(Page and screen pointing data)
..........
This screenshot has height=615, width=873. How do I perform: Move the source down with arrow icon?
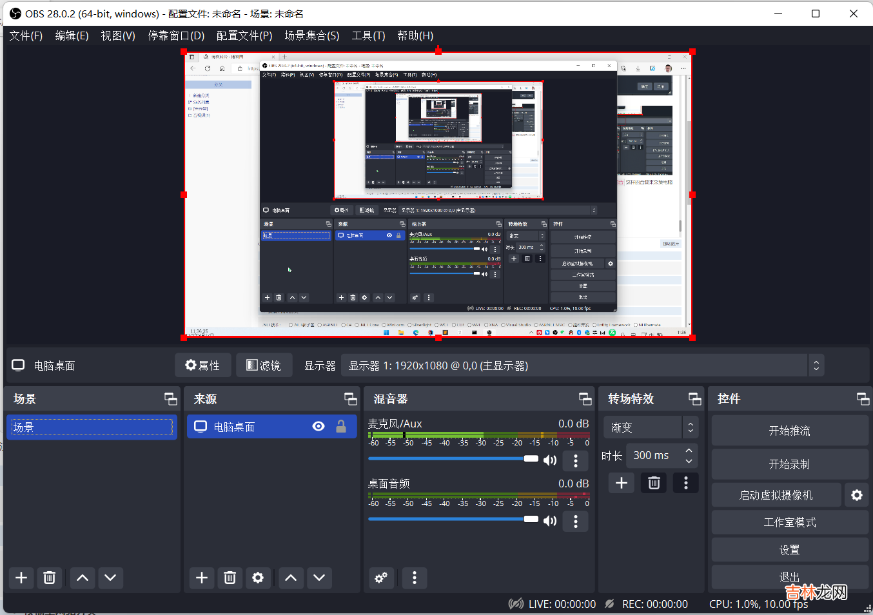(x=319, y=578)
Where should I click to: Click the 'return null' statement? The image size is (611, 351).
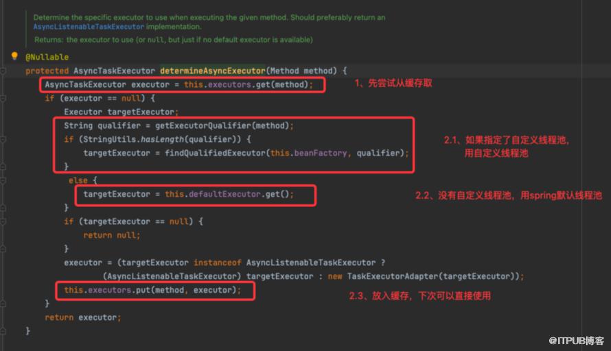(x=111, y=235)
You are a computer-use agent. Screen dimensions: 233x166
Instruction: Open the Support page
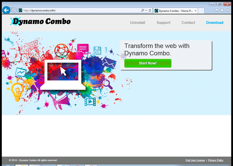coord(163,23)
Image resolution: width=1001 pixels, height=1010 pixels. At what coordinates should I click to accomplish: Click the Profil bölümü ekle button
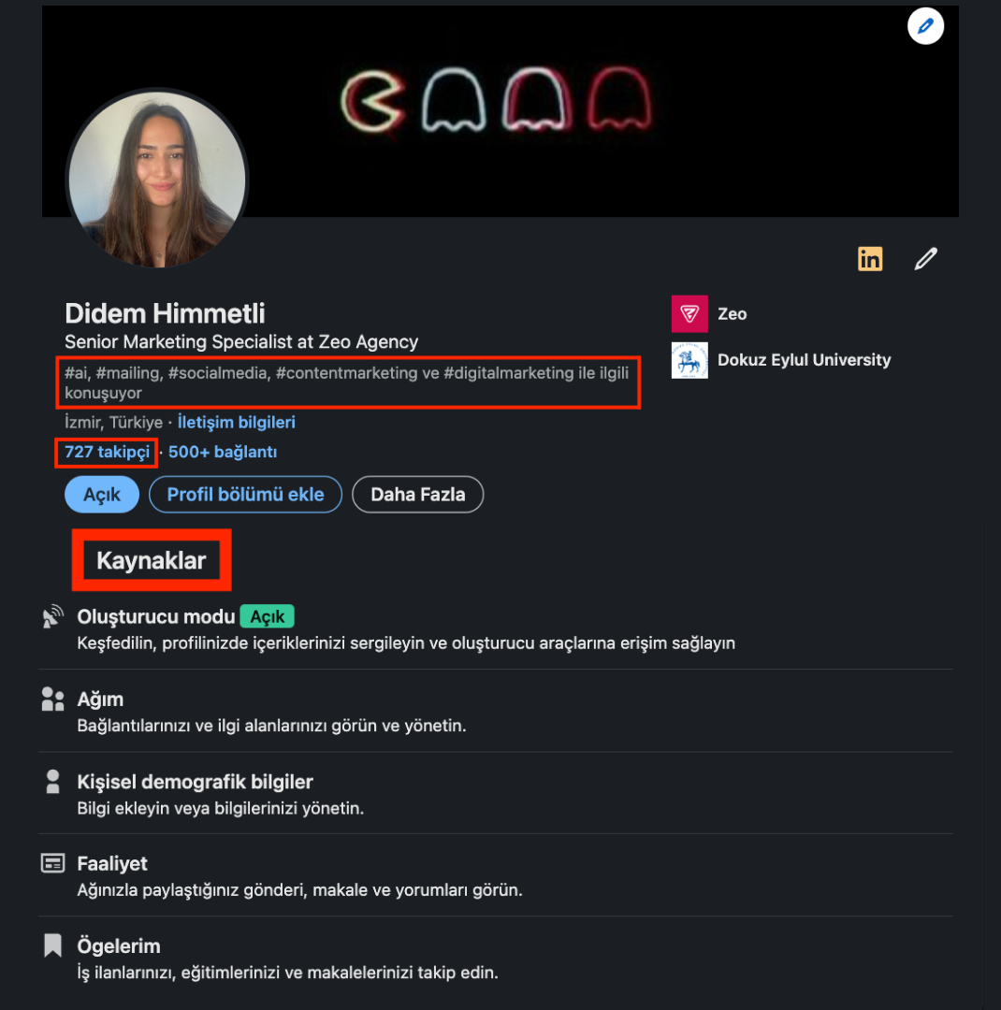click(x=246, y=495)
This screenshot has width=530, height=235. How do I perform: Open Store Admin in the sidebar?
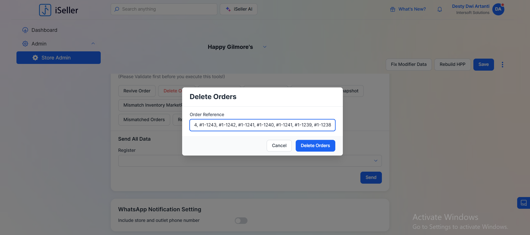pos(59,58)
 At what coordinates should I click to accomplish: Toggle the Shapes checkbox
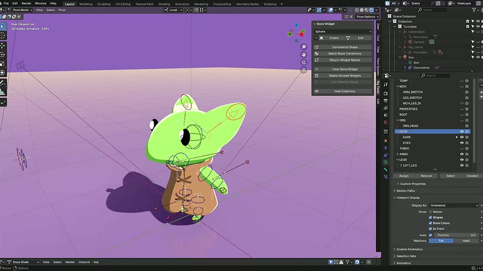(431, 218)
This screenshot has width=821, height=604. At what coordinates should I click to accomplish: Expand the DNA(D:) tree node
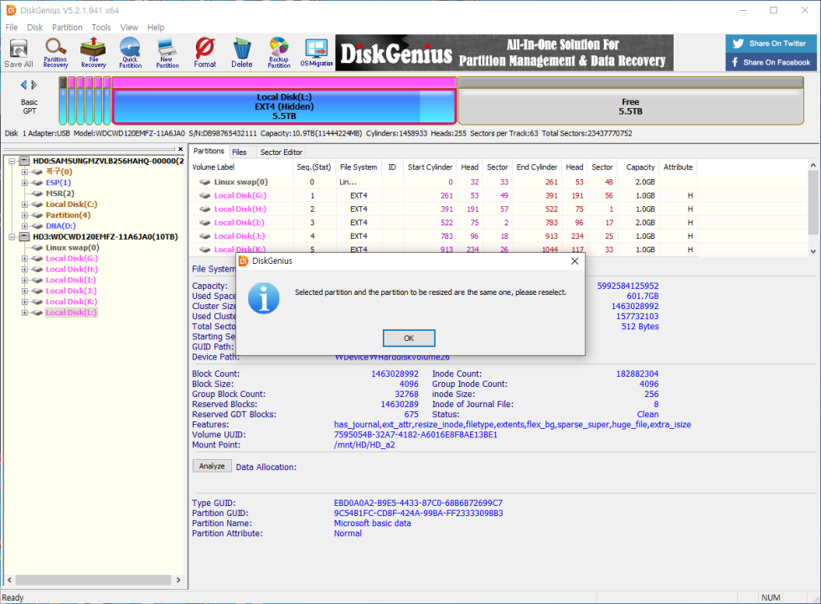click(25, 226)
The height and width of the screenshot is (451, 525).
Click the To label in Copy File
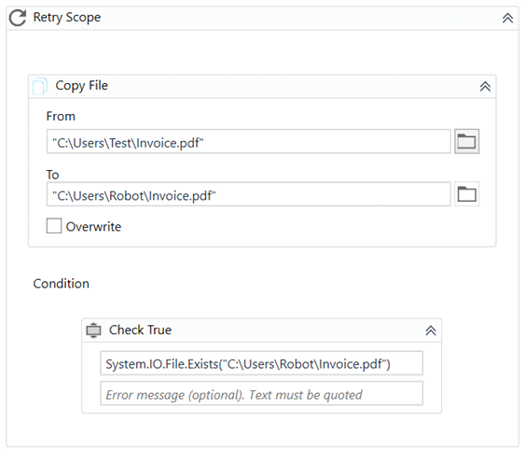(52, 175)
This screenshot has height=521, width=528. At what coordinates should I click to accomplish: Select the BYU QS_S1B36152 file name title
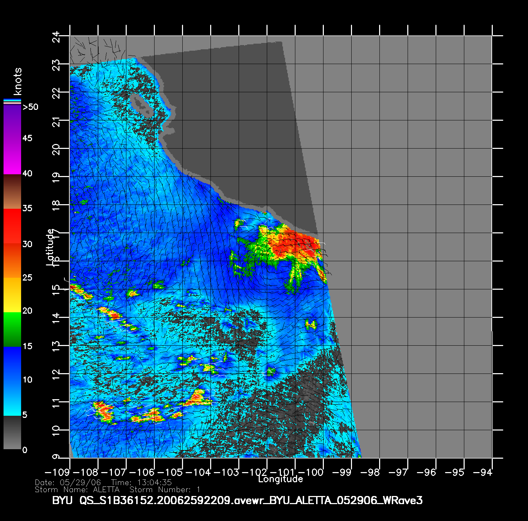click(237, 500)
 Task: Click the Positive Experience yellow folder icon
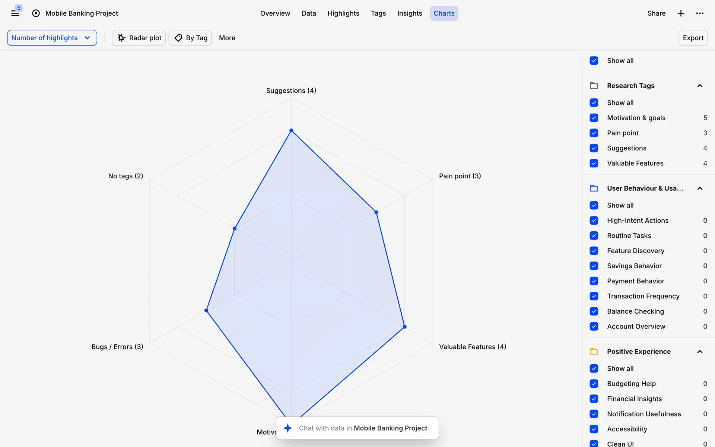pos(594,351)

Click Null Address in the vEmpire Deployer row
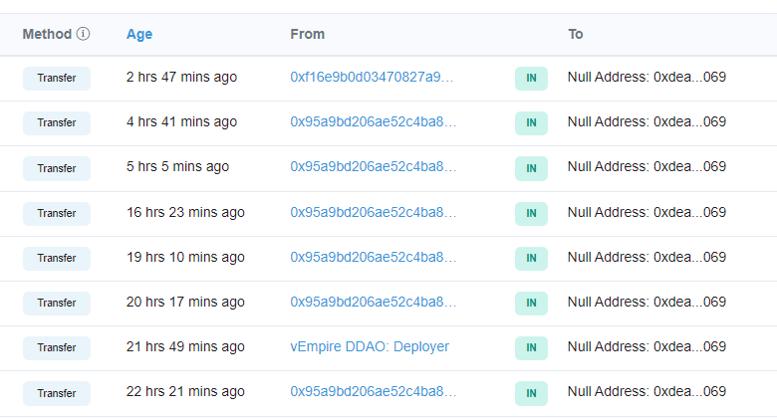point(647,346)
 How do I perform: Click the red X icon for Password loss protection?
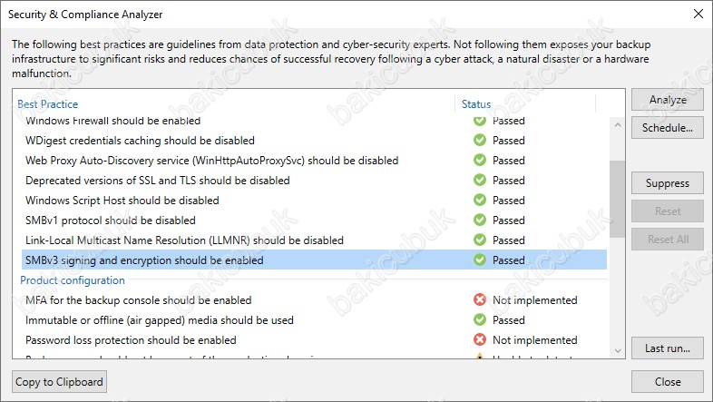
..........
**What to work on**
Lay out the text of the rows above as a JSON list of strings, one string per line, with blank lines left out and the pictures omitted.

**Solved exercise**
[
  "This screenshot has height=615, width=873. How do I perform: Move the source down with arrow icon?",
  "(x=319, y=578)",
  "Where should I click to: Click the 'return null' statement? The image size is (611, 351).",
  "(x=111, y=235)",
  "You are a computer-use agent. Screen dimensions: 233x166",
  "Instruction: Open the Support page",
  "coord(163,23)",
  "Image resolution: width=1001 pixels, height=1010 pixels. At what coordinates should I click to accomplish: Click the Profil bölümü ekle button",
  "click(x=246, y=495)",
  "This screenshot has width=530, height=235. How do I perform: Open Store Admin in the sidebar?",
  "pos(59,58)",
  " At what coordinates should I click to accomplish: Toggle the Shapes checkbox",
  "(431, 218)",
  "This screenshot has width=821, height=604. At what coordinates should I click to accomplish: Expand the DNA(D:) tree node",
  "click(25, 226)",
  "The height and width of the screenshot is (451, 525).",
  "Click the To label in Copy File",
  "(52, 175)",
  "This screenshot has height=521, width=528. At what coordinates should I click to accomplish: Select the BYU QS_S1B36152 file name title",
  "click(237, 500)",
  " Task: Click the Positive Experience yellow folder icon",
  "pos(594,351)",
  "Click Null Address in the vEmpire Deployer row",
  "point(647,346)",
  " How do I perform: Click the red X icon for Password loss protection?"
]